Since $(m,f(m))$ lies on or below this line, it follows that the slope of the line from $(a,f(a))$ to $(m,f(m))$ is less than or equal to the slope of the line from $(m,f(m))$ to $(b,f(b))$. We briefly show this:
We want to show that $\frac{f(b)-f(m)}{b-m} \geq \frac{f(m)-f(a)}{m-a}$. Remark that $b-m = \frac{b-a}{2} = m - a$, so the inequality simplifies to $f(b)-f(m) \geq f(m)-f(a)$, which is true since $f(m) \leq \frac{f(m)+f(a)}{2}$.
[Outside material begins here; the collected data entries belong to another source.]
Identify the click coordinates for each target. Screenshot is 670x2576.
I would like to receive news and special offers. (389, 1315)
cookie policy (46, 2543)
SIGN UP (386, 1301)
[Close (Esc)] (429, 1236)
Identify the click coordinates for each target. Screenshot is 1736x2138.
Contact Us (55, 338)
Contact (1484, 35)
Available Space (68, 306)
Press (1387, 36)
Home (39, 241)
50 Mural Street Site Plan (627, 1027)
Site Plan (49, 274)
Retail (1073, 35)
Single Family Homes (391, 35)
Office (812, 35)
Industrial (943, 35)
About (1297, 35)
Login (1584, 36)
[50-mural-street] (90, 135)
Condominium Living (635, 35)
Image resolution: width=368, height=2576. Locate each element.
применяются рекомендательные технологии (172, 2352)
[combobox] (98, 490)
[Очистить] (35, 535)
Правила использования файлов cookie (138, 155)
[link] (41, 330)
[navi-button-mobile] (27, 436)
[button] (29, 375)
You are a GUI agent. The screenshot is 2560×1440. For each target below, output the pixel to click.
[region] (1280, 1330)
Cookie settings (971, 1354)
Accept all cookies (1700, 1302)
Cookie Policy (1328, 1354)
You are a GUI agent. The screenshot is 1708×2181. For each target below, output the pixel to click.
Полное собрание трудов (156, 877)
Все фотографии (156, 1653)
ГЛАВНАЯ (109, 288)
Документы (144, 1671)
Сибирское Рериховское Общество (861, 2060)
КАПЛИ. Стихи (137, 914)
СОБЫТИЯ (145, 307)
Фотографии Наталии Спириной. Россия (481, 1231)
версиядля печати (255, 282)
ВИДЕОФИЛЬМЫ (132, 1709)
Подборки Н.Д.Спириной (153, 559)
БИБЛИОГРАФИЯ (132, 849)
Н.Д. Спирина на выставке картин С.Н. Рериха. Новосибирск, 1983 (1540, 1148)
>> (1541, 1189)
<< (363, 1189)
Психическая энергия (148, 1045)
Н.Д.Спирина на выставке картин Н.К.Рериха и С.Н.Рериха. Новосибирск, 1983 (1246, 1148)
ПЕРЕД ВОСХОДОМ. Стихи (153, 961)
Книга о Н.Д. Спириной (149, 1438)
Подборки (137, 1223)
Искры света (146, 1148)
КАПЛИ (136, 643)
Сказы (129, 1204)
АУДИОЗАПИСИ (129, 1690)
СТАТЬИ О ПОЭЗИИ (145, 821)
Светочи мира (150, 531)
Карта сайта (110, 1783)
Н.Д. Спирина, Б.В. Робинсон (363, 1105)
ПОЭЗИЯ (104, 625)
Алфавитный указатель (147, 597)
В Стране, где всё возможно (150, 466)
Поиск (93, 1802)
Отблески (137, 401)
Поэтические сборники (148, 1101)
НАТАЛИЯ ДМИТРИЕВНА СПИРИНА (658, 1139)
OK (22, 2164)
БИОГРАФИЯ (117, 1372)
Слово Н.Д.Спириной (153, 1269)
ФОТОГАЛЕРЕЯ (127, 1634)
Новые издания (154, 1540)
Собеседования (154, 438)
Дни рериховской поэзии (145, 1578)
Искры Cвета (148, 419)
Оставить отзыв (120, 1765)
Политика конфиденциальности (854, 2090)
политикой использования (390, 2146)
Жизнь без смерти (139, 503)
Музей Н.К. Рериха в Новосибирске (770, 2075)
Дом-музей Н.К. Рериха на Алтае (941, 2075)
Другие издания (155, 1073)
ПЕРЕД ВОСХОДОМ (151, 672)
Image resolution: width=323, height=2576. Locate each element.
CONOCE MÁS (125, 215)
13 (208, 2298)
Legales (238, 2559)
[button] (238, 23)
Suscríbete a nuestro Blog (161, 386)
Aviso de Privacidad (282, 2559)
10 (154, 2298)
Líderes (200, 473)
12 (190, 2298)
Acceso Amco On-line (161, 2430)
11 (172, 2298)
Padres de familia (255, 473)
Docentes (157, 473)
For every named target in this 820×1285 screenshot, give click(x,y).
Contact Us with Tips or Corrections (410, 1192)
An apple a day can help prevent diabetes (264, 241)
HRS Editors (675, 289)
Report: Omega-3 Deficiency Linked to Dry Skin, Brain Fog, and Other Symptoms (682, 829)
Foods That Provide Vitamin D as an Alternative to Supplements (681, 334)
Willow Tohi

Having shown that the slope of $((a,f(a)),(m,(f(m))$ is less than or equal to the slope of $((m,f(m)),(b,(f(b))$, we apply the MVT to both of these two lines: $$\exists c \in (a,m) \text{ s.t. } \frac{f(m)-f(a)}{m-a} = f'(c)$$ $$\exists d \in (m,b) \text{ s.t. } \frac{f(b)-f(m)}{b-m} = f'(d)$$ And knowing that the slope of the line joining $((a,f(a)),(m,f(m)))$ is less than or equal to that of the slope of the line joining $((m,f(m)),(b,f(b)))$, we have that $f'(c) \leq f'(d)$. We then apply the MVT once more:
$$\exists z \in (c,d) \text{ s.t. } \frac{f'(d)-f'(c)}{d-c} = f''(z)$$
So $f'(d)-f'(c) = f''(z)(d-c)$. We know that $f'(d) \geq f'(c)$, so $f'(d)-f'(c) \geq 0$. We also know that $d-c > 0$ because $c \in (a,m)$ and $d \in (m,b)$, where $a < b$. So our statement reduces to this inequality: $$f''(z) \geq 0$$ As desired.
I would set up a proof by contradiction. Assuming a single point where $f''(x) < 0$, you can use the continuity of $f''(x)$ to find an interval $[a,b]$, where $f''(x) < 0$ throughout. The intuition is then clear, in the sense that if you draw a concave down segment, then any secant line lies below your curve. I will leave it to you to fill in the details from there.